### Task details
Only the lines below from the one containing "The width and height of the screenshot is (1456, 819)." through the one containing "This screenshot has height=438, width=386." belong in the answer, repeated exactly and without pictures.

─── Material for this exercise

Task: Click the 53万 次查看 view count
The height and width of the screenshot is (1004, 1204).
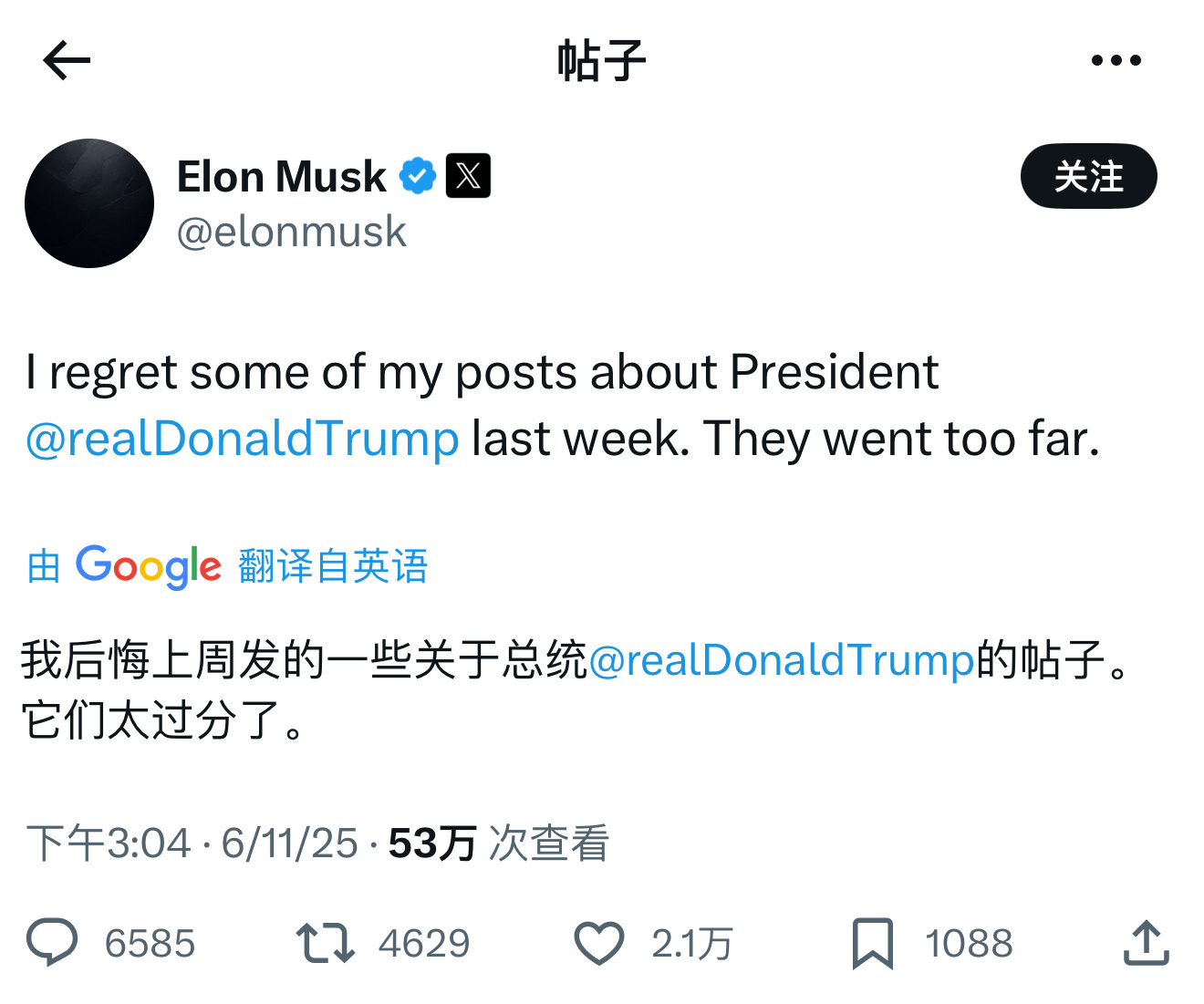Action: (498, 844)
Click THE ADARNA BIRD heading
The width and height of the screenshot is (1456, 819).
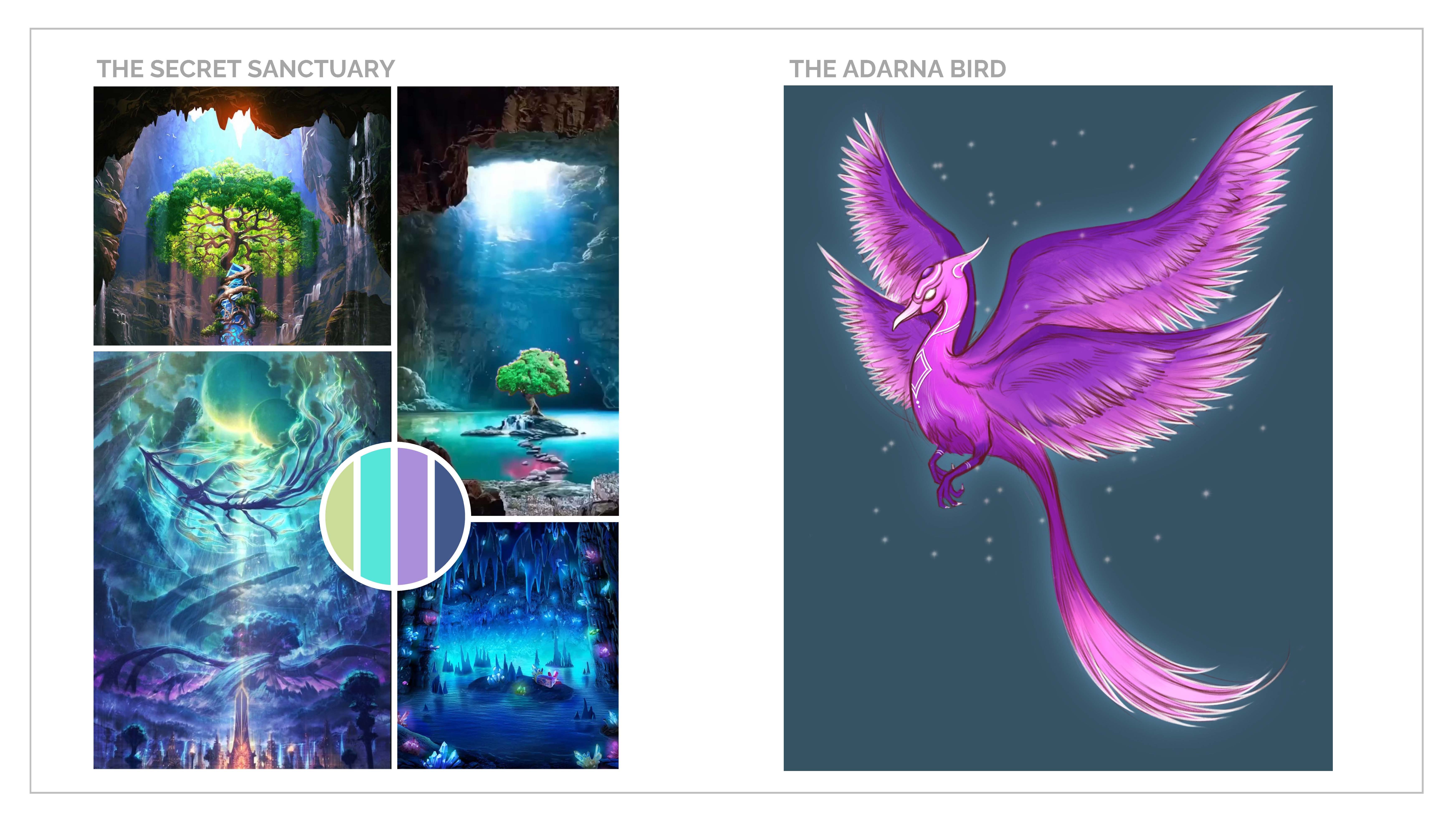(898, 69)
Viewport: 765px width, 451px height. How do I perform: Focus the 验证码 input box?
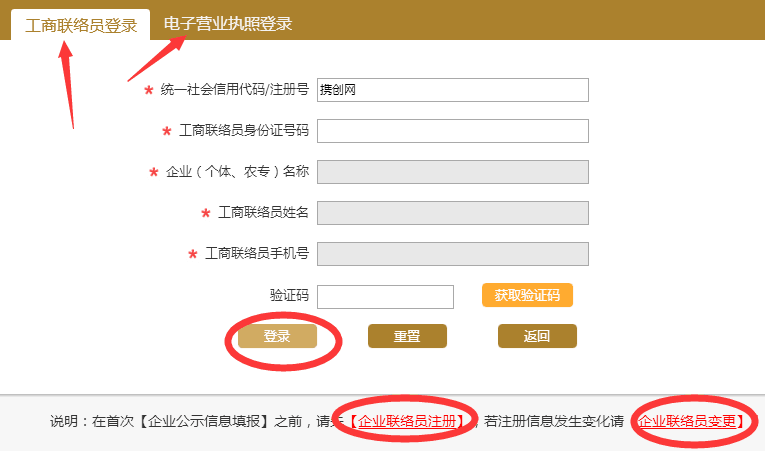(x=385, y=296)
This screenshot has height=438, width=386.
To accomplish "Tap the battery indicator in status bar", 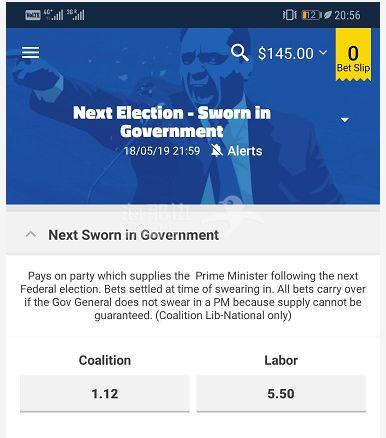I will pyautogui.click(x=311, y=15).
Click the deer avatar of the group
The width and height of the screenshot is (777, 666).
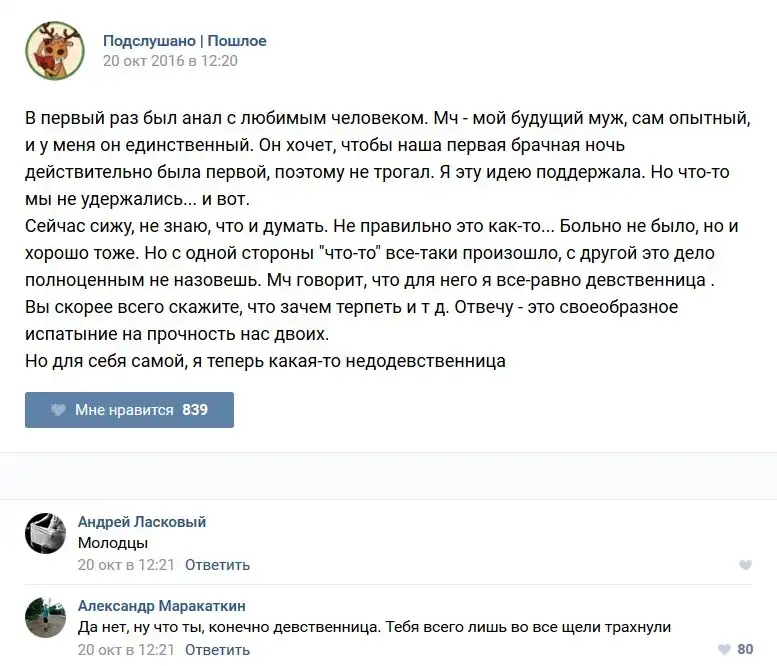[x=54, y=50]
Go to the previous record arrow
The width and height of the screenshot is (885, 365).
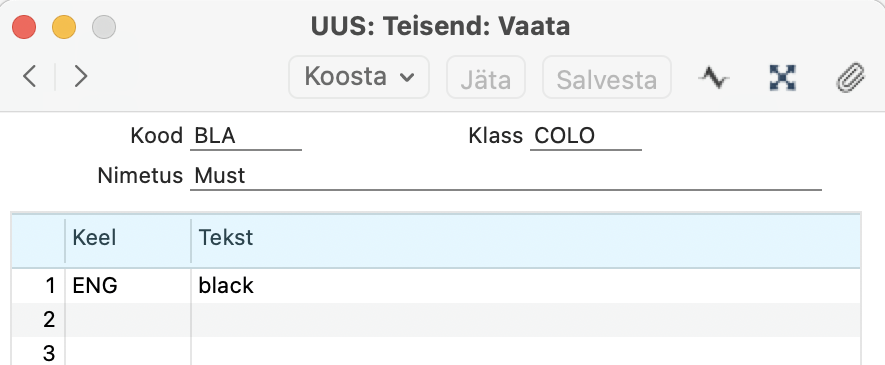pos(30,76)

──────

### Task answer
The width and height of the screenshot is (1456, 819).
(898, 69)
Viewport: 765px width, 451px height. How do I perform: Focus the 验证码 input box?
(x=385, y=296)
This screenshot has height=438, width=386.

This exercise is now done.